## Work to complete
Only a number is expected: how many lines in the entries that follow contain the word "click"?
** Opening Data extract block **
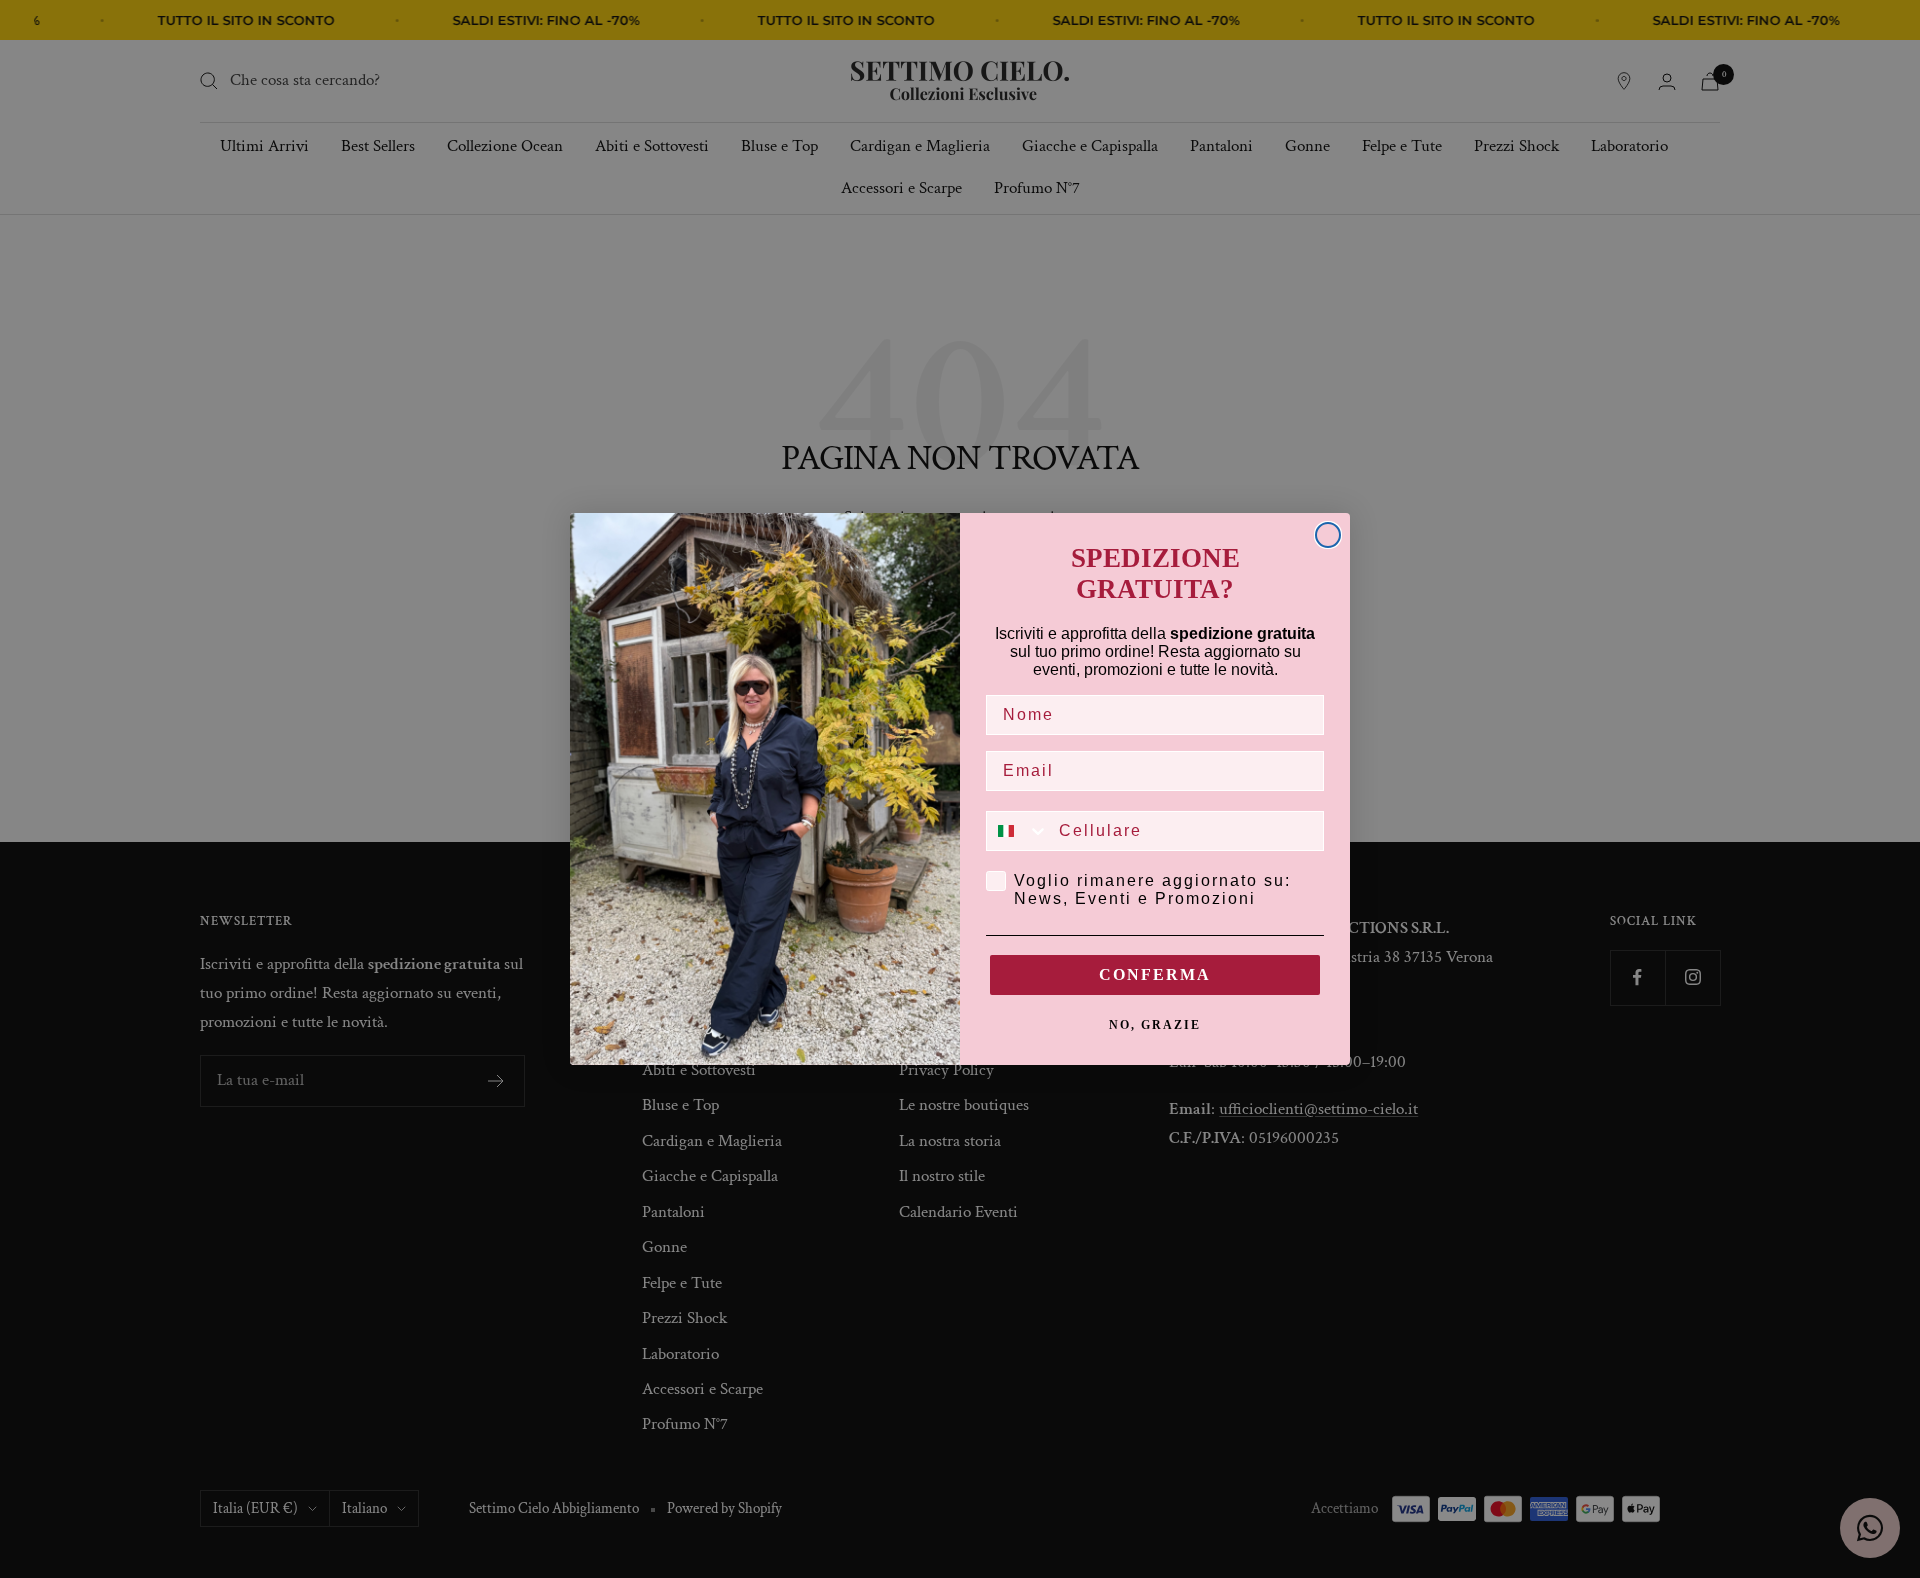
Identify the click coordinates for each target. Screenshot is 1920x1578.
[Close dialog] (1328, 535)
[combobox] (1018, 831)
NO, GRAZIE (1155, 1025)
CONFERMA (1155, 974)
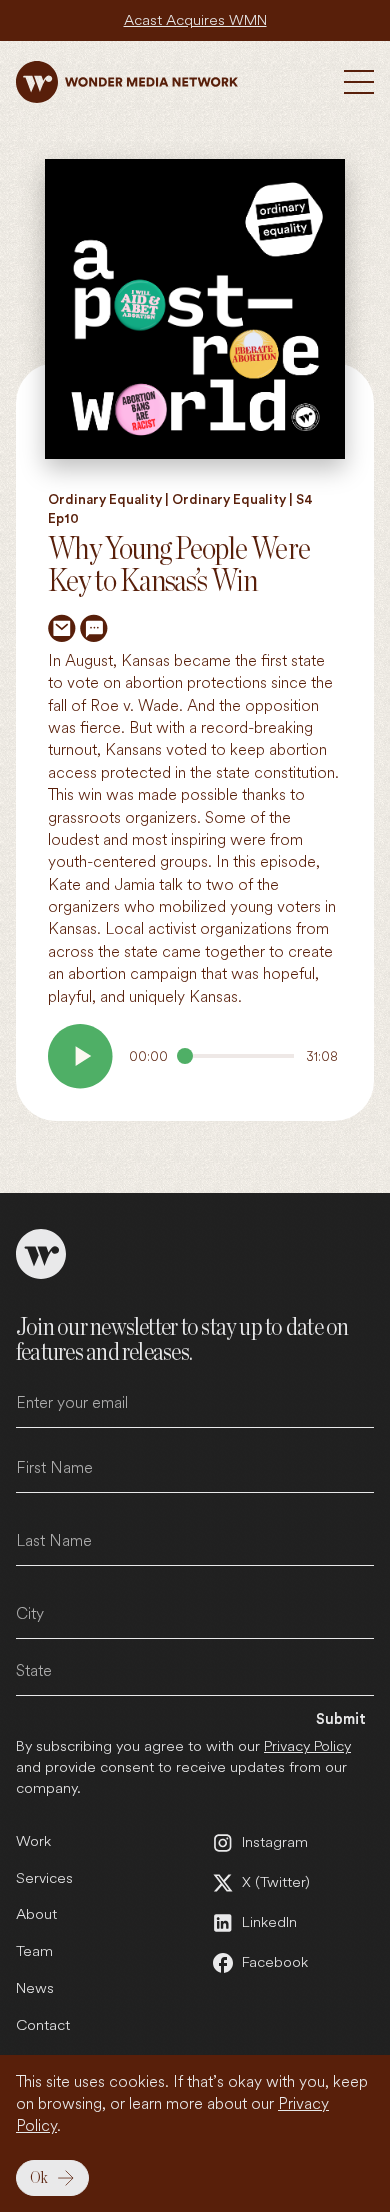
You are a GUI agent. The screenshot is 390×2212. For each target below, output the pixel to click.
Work (33, 1841)
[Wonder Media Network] (127, 82)
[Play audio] (80, 1056)
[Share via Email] (62, 628)
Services (44, 1878)
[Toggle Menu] (359, 82)
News (35, 1988)
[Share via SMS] (94, 628)
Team (34, 1951)
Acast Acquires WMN (195, 20)
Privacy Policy (307, 1746)
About (36, 1914)
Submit (341, 1719)
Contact (43, 2025)
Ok (39, 2178)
** Closing Data extract block **
## Output of the task
2